Anhang G: Wie Rust erstellt wird und „nächtliches Rust“

In diesem Anhang geht es darum, wie Rust erstellt wird und wie sich das auf dich als Rust-Entwickler auswirkt.

Stabilität ohne Stillstand

Als Sprache kümmert sich Rust viel um die Stabilität deines Codes. Wir wollen, dass Rust ein felsenfestes Fundament ist, auf dem du aufbauen kannst, und wenn sich die Dinge ständig ändern würden, wäre das unmöglich. Gleichzeitig werden wir, wenn wir nicht mit neuen Funktionen experimentieren können, wichtige Mängel vielleicht erst nach ihrer Veröffentlichung entdecken, wenn wir die Dinge nicht mehr ändern können.

Unsere Lösung für dieses Problem ist das, was wir „Stabilität ohne Stillstand“ nennen, und unser Leitsatz lautet: Du solltest niemals Angst vor einem Upgrade auf eine neue Version des stabilen Rust haben müssen. Jedes Upgrade sollte schmerzlos sein, aber auch neue Funktionalitäten, weniger Fehler und schnellere Kompilierzeiten mit sich bringen.

Tüff, tüff!
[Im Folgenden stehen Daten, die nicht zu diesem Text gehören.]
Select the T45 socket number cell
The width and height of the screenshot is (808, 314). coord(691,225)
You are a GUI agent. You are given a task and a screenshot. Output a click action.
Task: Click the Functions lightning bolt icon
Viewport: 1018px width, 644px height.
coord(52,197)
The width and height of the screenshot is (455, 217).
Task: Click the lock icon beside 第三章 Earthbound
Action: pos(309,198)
Veröffentlichungs-Kanäle und Zugfahren

Die Rust-Entwicklung erfolgt nach einem Zugfahrplan (train schedule). Das bedeutet, dass die gesamte Entwicklung auf dem master-Zweig der Rust-Versionsverwaltung durchgeführt wird. Die Veröffentlichungen folgen einem Software-Veröffentlichungs-Zugmodell, das von Cisco IOS und anderen Softwareprojekten verwendet wurde. Es gibt drei Veröffentlichungskanäle (release channels) für Rust:

  • Nächtlich (nightly)
  • Beta
  • Stabil (stable)

Die meisten Rust-Entwickler verwenden in erster Linie den stabilen Kanal, aber diejenigen, die experimentelle neue Funktionen ausprobieren wollen, können nächtlich oder beta verwenden.
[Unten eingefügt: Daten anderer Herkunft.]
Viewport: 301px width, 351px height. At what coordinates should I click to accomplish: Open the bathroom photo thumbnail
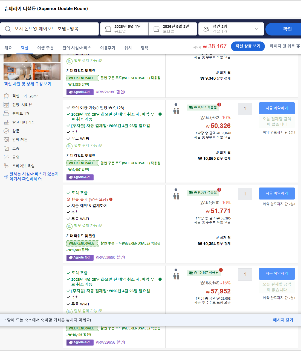pos(47,71)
Hier ist ein Beispiel dafür, wie der Entwicklungs- und Veröffentlichungsprozess funktioniert: Nehmen wir an, das Rust-Team arbeitet an der Veröffentlichung von Rust 1.5. Diese Veröffentlichung erfolgte im Dezember 2015, aber sie wird uns realistische Versionsnummern liefern. Eine neue Funktionalität wird zu Rust hinzugefügt: Eine neue Änderung (commit) kommt in den master-Zweig. Jede Nacht wird eine neue nächtliche Version von Rust produziert. Jeder Tag ist ein Veröffentlichungs-Tag und diese Veröffentlichungen werden automatisch von unserer Veröffentlichungs-Infrastruktur erstellt. Mit der Zeit sehen unsere Veröffentlichungen also so aus, einmal pro Nacht:

nächtlich: * - - * - - *

Alle sechs Wochen ist es an der Zeit, eine neue Version vorzubereiten! Der beta-Zweig der Rust-Versionsverwaltung verzweigt vom master-Zweig, der von „nächtlich“ benutzt wird. Jetzt gibt es zwei Versionen:

nächtlich: * - - * - - *
                       |
beta:                  *

Die meisten Rust-Nutzer verwenden Beta-Versionen nicht aktiv, sondern testen gegen die Beta-Version in ihrem CI-System, um Rust bei der Entdeckung möglicher Regressionen zu unterstützen. In der Zwischenzeit gibt es immer noch jede Nacht eine nächtliche Veröffentlichung:

nächtlich: * - - * - - * - - * - - *
                       |
beta:                  *

Sagen wir, es wird eine Regression gefunden. Gut, dass wir etwas Zeit hatten, die Beta-Version zu testen, bevor sich die Regression in eine stabile Version eingeschlichen hat! Die Fehlerkorrektur wird auf master angewendet, sodass „nächtlich“ korrigiert wird, und dann wird die Fehlerkorrektur in den beta-Zweig zurückportiert und eine neue Version der Beta erzeugt:

nächtlich: * - - * - - * - - * - - * - - *
                       |
beta:                  * - - - - - - - - *

Sechs Wochen nachdem die erste Beta-Version erstellt wurde, ist es Zeit für eine stabile Veröffentlichung! Der stable-Zweig wird aus dem beta-Zweig erstellt:

nächtlich: * - - * - - * - - * - - * - - * - * - *
                       |
beta:                  * - - - - - - - - *
                                         |
stabil:                                  *

Hurra! Rust 1.5 ist geschafft! Eines haben wir jedoch vergessen: Da die sechs Wochen vergangen sind, brauchen wir auch eine neue Beta der nächsten Version, Rust 1.6. Nachdem also stable von beta abzweigt, zweigt die nächste Version von beta wieder von nightly ab:

nächtlich: * - - * - - * - - * - - * - - * - * - *
                       |                         |
beta:                  * - - - - - - - - *       *
                                         |
stabil:                                  *

Dies wird als „Zugmodell“ (train model) bezeichnet, weil alle sechs Wochen eine Veröffentlichung „den Bahnhof verlässt“, aber immer noch eine Reise durch den Betakanal machen muss, bevor sie als stabile Version ankommt.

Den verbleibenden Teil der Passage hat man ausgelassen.